Expected improvement (EI): \[a_t^{\mathrm{EI}}(x) = (\mu_t(x)-\hat{f}_t-\xi)\Phi(z) + \sigma_t(x)\phi(z),\quad z=\frac{\mu_t(x)-\hat{f}_t-\xi}{\sigma_t(x)}.\] Closed form for Gaussian surrogate; often optimize \(\log\text{EI}\) to avoid flatness.
Both rely on Gaussian predictive distribution; for non-Gaussian surrogates use quadrature or MC.

Figure 3: Probability of improvement (PI) and expected improvement (EI) acquisition functions.

As Figure 3 shows, PI saturates once \(\mu_t\) exceeds the incumbent, whereas EI still values high-variance points — the ridge over \(\hat{f}_t\) remains.

Thompson sampling / probability matching

Sample function \(\tilde{f}\sim\mathcal{GP}(\mu_t,k_t)\) and pick \(x_{t+1}=\arg\max_x \tilde{f}(x)\).
Equivalent to sampling from probability of optimality distribution \(\pi(x)=\Pr[\tilde{f}(x)=\max_x \tilde{f}(x)]\).
Implement via random Fourier features or basis projection to draw approximate GP sample.

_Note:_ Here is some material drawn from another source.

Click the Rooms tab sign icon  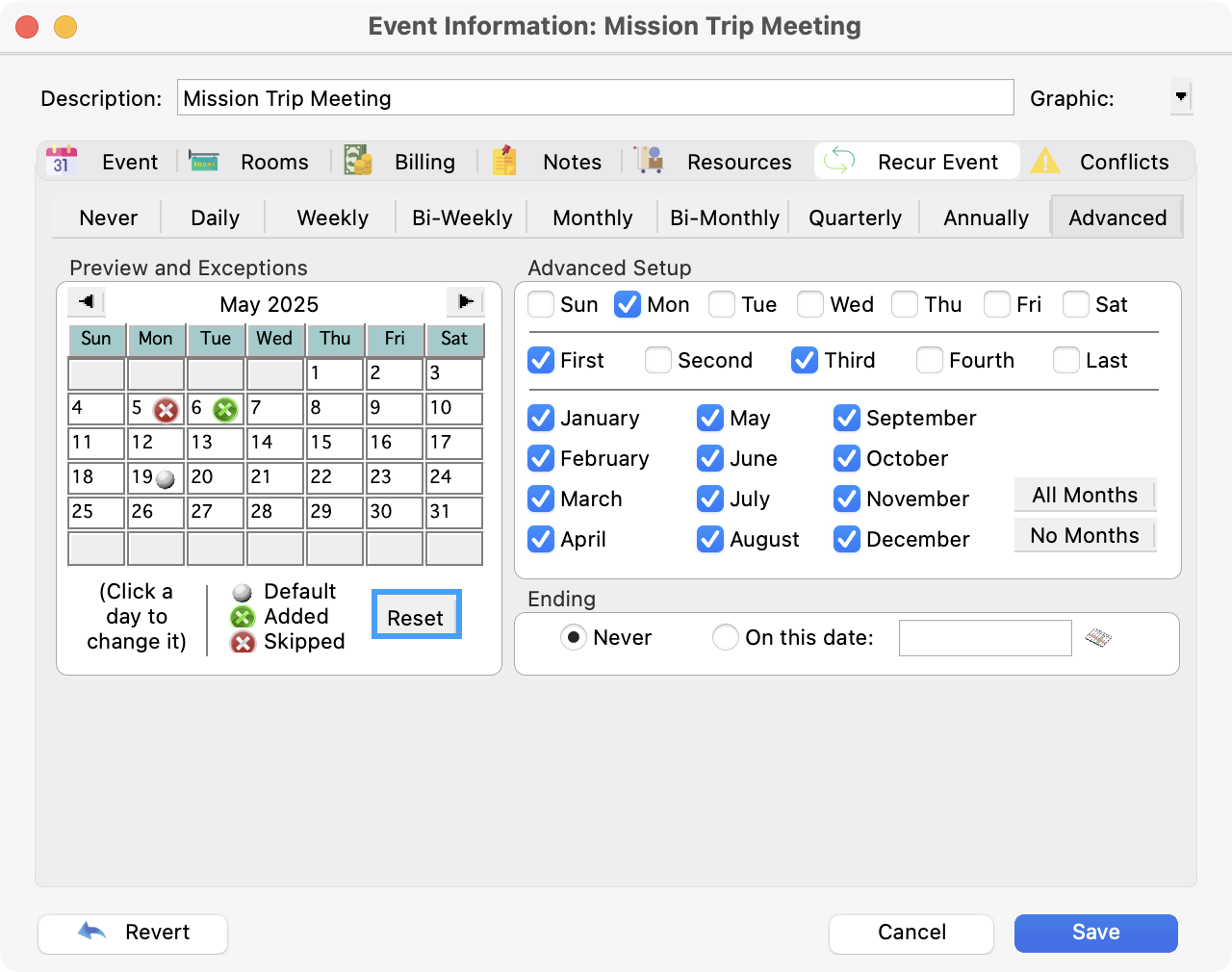203,161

Exploratory design connections

MI view: \(\Delta_I(x)=\tfrac{1}{2}\log(1+\sigma_t^{-2}(x)\sigma^2_{\varepsilon})\) for GP ⇒ UCB/EI can be seen as MI proxies.
Knowledge gradient / information-directed sampling combine expected reward improvement with information gain.
Acquisition trade-offs often tuned by schedule \(\beta_t\), \(\xi_t\), or entropy regularization.

Optimization of acquisition

Non-convex; in low \(d\) use dense grids + local optimization, in higher \(d\) use multi-start gradient ascent, evolutionary strategies, or sample-evaluate heuristics.
Warm-start new acquisition maximization from previous maximizers.
Constraints: handle by penalizing infeasible points or modeling constraint GP.

Practicalities

Hyperparameters: re-optimize GP kernel parameters via marginal likelihood after each few observations; rely on priors to avoid overfitting small data.
Noise estimation: inaccurate noise variance breaks UCB/EI calibration.
Batch BO: choose multiple points per round via fantasizing or \(q\)-EI/TS.
Termination: when acquisition near zero or budget exhausted.

Links forward

UCB-style optimism echoes exploration bonuses in RL.
Thompson sampling in model space mirrors ensemble sampling strategies for world models.
Entropy-based acquisition sets the stage for maximum-entropy RL.